Staf Khusus Menteri Ketenagakerjaan Dita Indah Sari menjelaskan, konsepsi-konsepsi asuransi sosial memang membutuhkan waktu penjelasan kepada masyarakat. Dia mencontohkan UU SJSN yang disahkan tahun 2004, tetapi aturan turunnya, berupa pembentukan lembaga BPJS sebagai amanat UU tersebut, baru muncul tahun 2011.
Baca juga : Karyawan Swasta Uji Materi Permenaker 2/2022 tentang Jaminan Hari Tua ke MA
Jadi, butuh waktu tujuh tahun untuk mempersiapkan dan meyakinkan masyarakat mengenai adanya konsep baru asuransi sosial yang mewajibkan mereka harus mengiur dan bergotong royong. Ketika mereka sudah menempatkan sejumlah uang di lembaga asuransi sosial, ada aturan-aturan di mana mereka tidak langsung dapat menarik uang itu dan langsung mendapat manfaat.

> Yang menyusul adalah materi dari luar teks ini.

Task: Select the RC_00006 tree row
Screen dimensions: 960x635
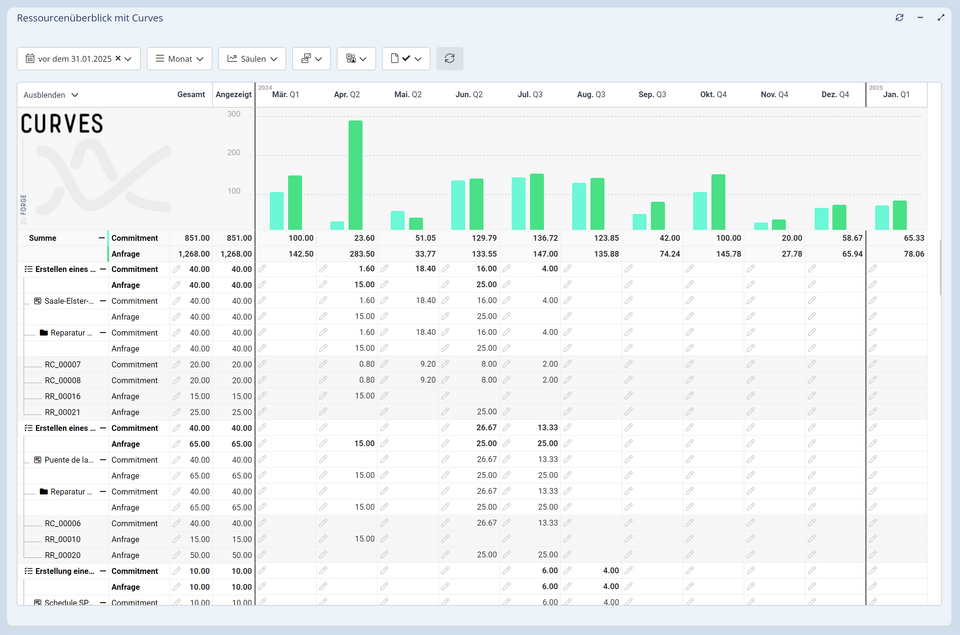Action: [63, 524]
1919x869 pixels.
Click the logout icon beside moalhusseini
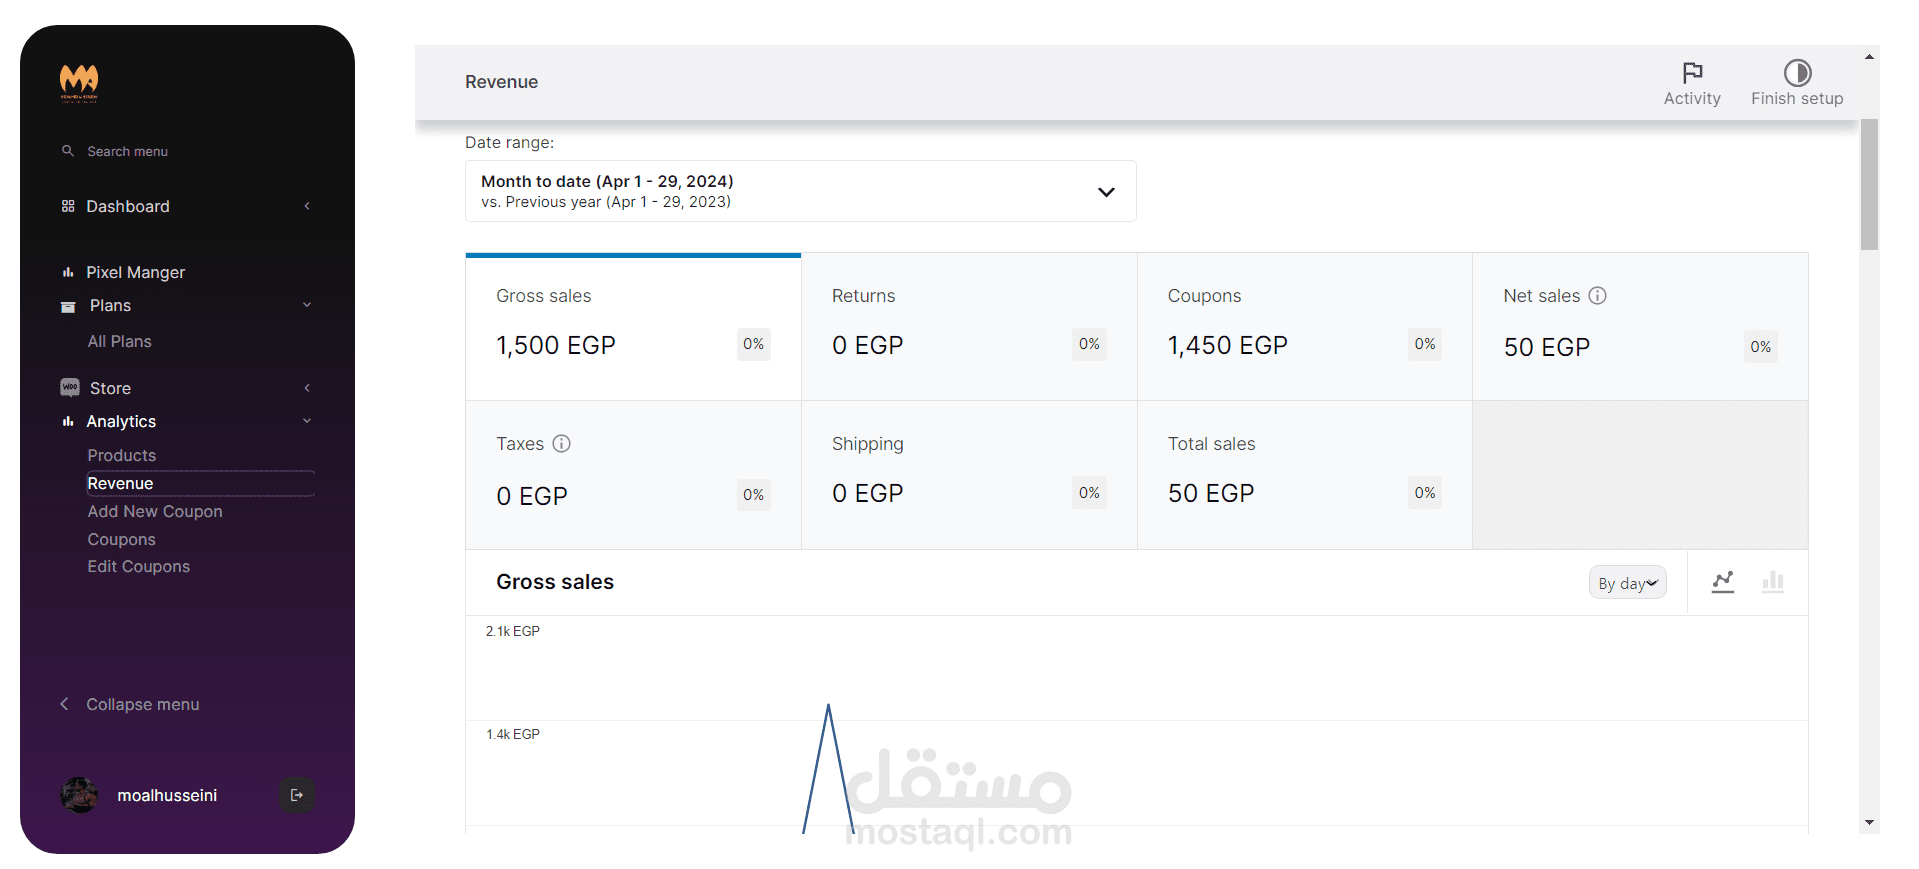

”Ada jeda waktu dan sebagainya. Salah satunya JHT ini. (Oleh) karena teman-teman di 2015 sudah mendapatkan semacam diskresi untuk mengambil uang itu satu bulan setelah di-PHK, maka ketika (dana JHT) itu mau dikembalikan ke khitahnya, karena sudah merasakan senangnya, merasa tidak mau melepaskan itu,” ujar Dita.
Menurut Dita, fungsi JHT keliru ketika diambil oleh pekerja untuk membuka usaha setelah di-PHK atau mengundurkan diri. Fungsi jaminan sosial bukanlah bantuan sosial wirausaha. Bantuan sosial wirausaha ada di kementerian-kementerian. Alih-alih memakai tabungan pribadi pekerja yang semestinya bisa untuk jaminan masa tua, lebih baik menggunakan anggaran negara yang memang posnya untuk wirausaha.
Dita mengatakan, rasio pembayaran klaim JHT, yaitu pendapatan iuran dibandingkan pembayaran klaim, tiga tahun terakhir menunjukkan angka 65,4 persen. ”Artinya, perjalanan pembayaran selama setahun ini sudah cukup di-cover. Itu data yang saya dapat dari BPJS per satu minggu terakhir,” ujarnya.
Kemenaker menerima masukan dari KSBSI mengenai perlunya sosialisasi dan pelibatan pihak lain secara luas sehubungan dengan regulasi menyangkut JHT. Namun, terkait anggapan bahwa pemerintah kurang sosialisasi dan melibatkan para pekerja saat UU Cipta Kerja dan pengupahan, hal yang menjadi pertanyaan adalah seberapa cukup sosialisasi dan dialog itu.
”Seberapa kadar dialog yang dirasa cukup untuk mengakomodasi ratusan serikat pekerja? Makanya, karena ada begitu banyak serikat pekerja, kami pertama kali masuk ke Lembaga Kerja Sama Tripartit, karena itulah unsur yang paling representatif,” kata Dita.